Hey Paul how was the 38 F-5? How would you describe the sound of it-very curious as its been there a long time but like a ton of Retro's stuff I believe way overpriced in this market. "In 2011-12 I offered a price on the F-10 and she still sits, and it was a very good price!" The 5 looks barely played so it would need some serious playtime to probably set it off?

----------


## paul dirac

> Hey Paul how was the 38 F-5? How would you describe the sound of it-very curious as its been there a long time but like a ton of Retro's stuff I believe way overpriced in this market. "In 2011-12 I offered a price on the F-10 and she still sits, and it was a very good price!" The 5 looks barely played so it would need some serious playtime to probably set it off?


Hi William, Good to connect here (and thanks for the cloud tailpiece for my Jr. a while back!).

The '38 sounded solid, to my ears.  (I'm always hesitant to describe sound, as it's so subjective, my vocab. is unrefined, and it's so dependent on setup, strings, etc.) I didn't hear anything that would preclude the '38 from consideration and a longer testing session- I didn't play it for terribly long.  I'd leave it to others to speculate on the price.

I've played a few other Grand Artists before, and they've all been noteworthy.  This one was very even across the strings and neck, just perfect playability, and a very appealing, subtle tone.  That's about the best you'll get from me...

I'm embarrassed to say that I did not play the 10 (or the 7?).  My wife and daughter were doing the all-too-familiar couch sit/wait as I visited, and I've learned that I've got to plan my time wisely.  I also try and be respectful of the proprietor's need to have yet another mando-nut drooling over every fine piece in the store. (It's what caused me to abstain from playing the '92 Carlson Bill Monroe's varnish finish at Fretted Instrument Workshop in Amherst, MA a few days ago, though I did inspect it...).
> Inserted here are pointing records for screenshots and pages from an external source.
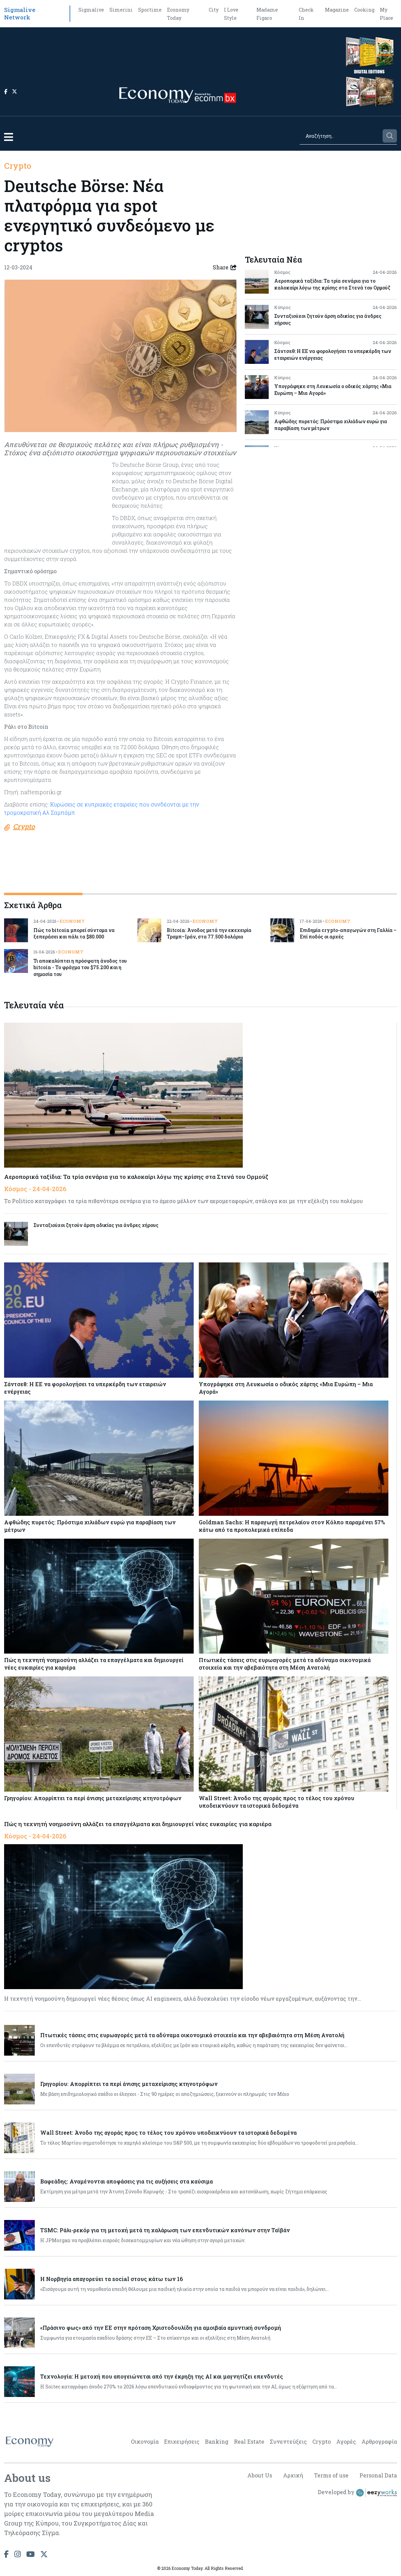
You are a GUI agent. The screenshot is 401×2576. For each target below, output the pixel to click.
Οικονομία (145, 2441)
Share (225, 267)
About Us (259, 2475)
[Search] (340, 136)
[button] (8, 137)
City (214, 9)
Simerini (121, 9)
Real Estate (249, 2441)
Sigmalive (91, 9)
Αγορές (346, 2441)
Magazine (337, 9)
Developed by (357, 2493)
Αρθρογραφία (379, 2441)
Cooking (364, 9)
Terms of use (331, 2475)
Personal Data (378, 2475)
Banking (216, 2441)
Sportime (150, 9)
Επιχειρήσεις (181, 2441)
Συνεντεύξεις (288, 2441)
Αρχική (293, 2475)
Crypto (17, 165)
As I mentioned earlier, I was taken by the '20 H4- not sure if it was the tone or maybe my mood, but I found that it was drawing out of me some droning E string lines that sounded just lovely...

Anyway, highly recommend a visit to Retrofret, if you can!

----------

William Smith

----------


## William Smith

Oh yeah forgot about the cover, I try and help anyone locate parts and things for their mandolins if possible, that's pry why I have so many replies on adds etc...I reply and tell what I know to be helpful. Ah yes the couch/family wait-I get it! I'd love to go to Retrofret!

----------